> -----Original Message-----
> From: zfs-discuss-boun...@opensolaris.org 
> [mailto:zfs-discuss-boun...@opensolaris.org] On Behalf Of 
> Robert Milkowski
> Sent: Tuesday, August 03, 2010 5:57 PM
> To: zfs-discuss@opensolaris.org
> Subject: Re: [zfs-discuss] iScsi slow
> 
> On 03/08/2010 22:49, Ross Walker wrote:
> > On Aug 3, 2010, at 12:13 PM, Roch 
> Bourbonnais<roch.bourbonn...@sun.com>  wrote:
> >
> >    
> >> Le 27 mai 2010 à 07:03, Brent Jones a écrit :
> >>
> >>      
> >>> On Wed, May 26, 2010 at 5:08 AM, Matt Connolly
> >>> <matt.connolly...@gmail.com>  wrote:
> >>>        
> >>>> I've set up an iScsi volume on OpenSolaris (snv_134) 
> with these commands:
> >>>>
> >>>> sh-4.0# zfs create rpool/iscsi
> >>>> sh-4.0# zfs set shareiscsi=on rpool/iscsi
> >>>> sh-4.0# zfs create -s -V 10g rpool/iscsi/test
> >>>>
> >>>> The underlying zpool is a mirror of two SATA drives. I'm 
> connecting from a Mac client with global SAN initiator 
> software, connected via Gigabit LAN. It connects fine, and 
> I've initialiased a mac format volume on that iScsi volume.
> >>>>
> >>>> Performance, however, is terribly slow, about 10 times 
> slower than an SMB share on the same pool. I expected it 
> would be very similar, if not faster than SMB.
> >>>>
> >>>> Here's my test results copying 3GB data:
> >>>>
> >>>> iScsi:                  44m01s          1.185MB/s
> >>>> SMB share:              4m27            11.73MB/s
> >>>>
> >>>> Reading (the same 3GB) is also worse than SMB, but only 
> by a factor of about 3:
> >>>>
> >>>> iScsi:                  4m36            11.34MB/s
> >>>> SMB share:              1m45            29.81MB/s
> >>>>
> >>>>          
> >> <cleaning up some old mail>
> >>
> >> Not unexpected. Filesystems have readahead code to 
> prefetch enough to cover the latency of the read request. 
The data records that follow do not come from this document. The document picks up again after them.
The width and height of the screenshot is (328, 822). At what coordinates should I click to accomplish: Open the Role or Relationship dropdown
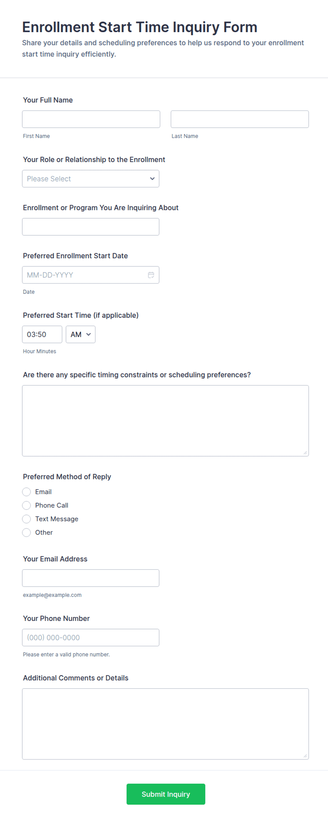[x=91, y=179]
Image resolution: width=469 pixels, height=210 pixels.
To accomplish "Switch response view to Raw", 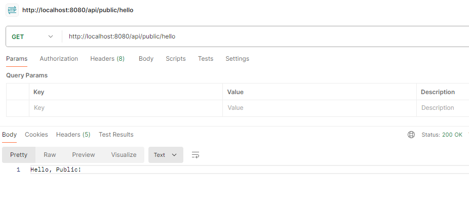I will pyautogui.click(x=50, y=155).
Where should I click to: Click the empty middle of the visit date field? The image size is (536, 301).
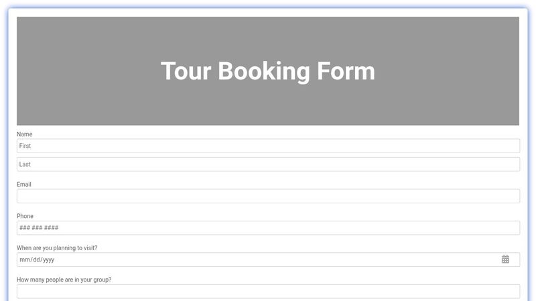(268, 260)
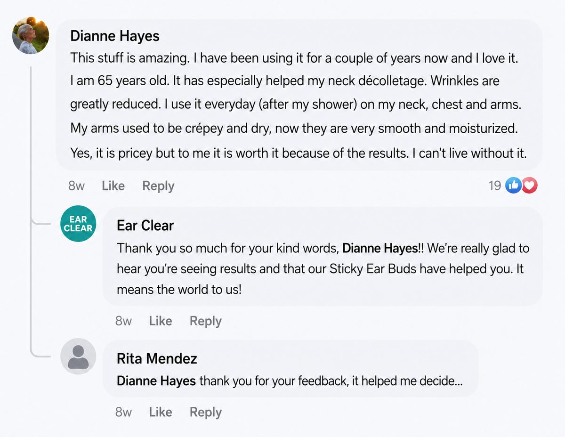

> iSCSI only responds to the request.
> >> Put a filesystem on top of iscsi and try again.
> >>
> >> For writes, iSCSI is synchronous and SMB is not.
> >>      
> > It may be with ZFS, but iSCSI is neither synchronous nor 
> asynchronous is is simply SCSI over IP.
> >
> > It is the application using the iSCSI protocol that 
> determines whether it is synchronous, issue a flush after 
> write, or asynchronous, wait until target flushes.
> >
> > I think the ZFS developers didn't quite understand that and 
> wanted strict guidelines like NFS has, but iSCSI doesn't have 
> those, it is a lower level protocol than NFS is, so they 
> forced guidelines on it and violated the standard.
> >
> >    
> Nothing has been violated here.
> Look for WCE flag in COMSTAR where you can control how a given zvol  
> should behave (synchronous or asynchronous). Additionally in recent 
> build you have zfs set sync={disabled|default|always} which 
> also works 
> with zvols.
> 
> So you do have a control over how it is supposed to behave 
> and to make 
> it nice it is even on per zvol basis.
> It is just that the default is synchronous.

And if it's synchronous, you can still accelerate performance by using L2ARC 
and SLOG devices, just like you can with NFS, correct?